Lori Townsend, APRN – Anchorage
GCI President and CEO Ron Duncan spoke to APRN today about the Monday night crash that claimed the life of Senator Ted Stevens, GCI senior Vice President Dana Tindall, Tindall’s 16 year old daughter Corey, William Phillips and the pilot Terry Smith.
Frequently fighting tears, Duncan said all those on board were close, long time friends stretching back 30 years.
Duncan said last Saturday, August 7, the group had arrived at GCI’s Agulowak Retreat for four days of fishing. On the morning of the crash, pilot Terry Smith said there was too much turbulence and he felt they should wait for a while before heading to the fish camp. They had a late lunch, and pilot Smith determined things had improved so he took off with the eight passengers for the Nushagak river to fish for kings.
Duncan and his wife, who is a doctor, decided they would take off in their own plane and do some flightseeing that day. Duncan said they flew about a 60-mile circle and the weather was extremely variable from places where the ceiling was 3,000-feet to areas where the rain was beating hard and visibility was extremely reduced. He said the weather patterns were changing rapidly.
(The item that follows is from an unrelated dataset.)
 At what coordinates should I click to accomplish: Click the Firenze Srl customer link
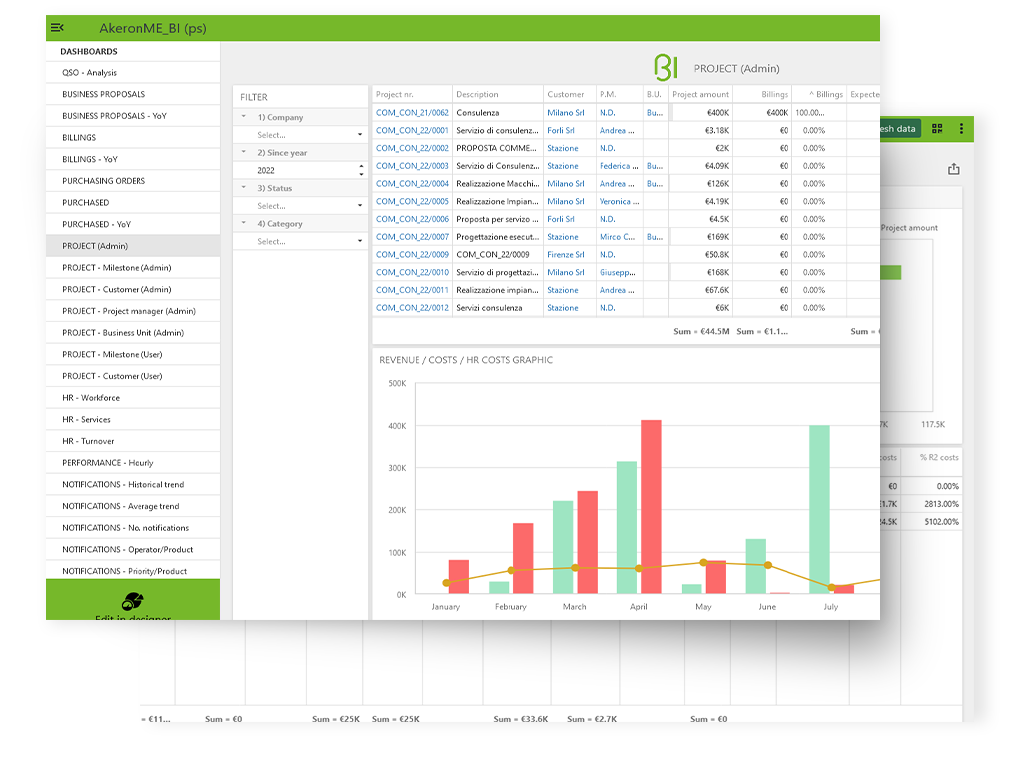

After they returned to Agulowak and sometime after 6:00 p.m. he was told that a call to the fish camp to see when the fishing party would return for dinner revealed that they had never arrived. He said they called local air services to start looking for them. His wife grabbed her medical supplies and they went up also. A Bristol Bay pilot radioed to tell Duncan to fly to the south of the main flight path as he was flying along the north side.
Duncan said a memorial service for Dana Tindall is scheduled for 4:00 p.m Monday at the Dena’ina Convention Center in Anchorage.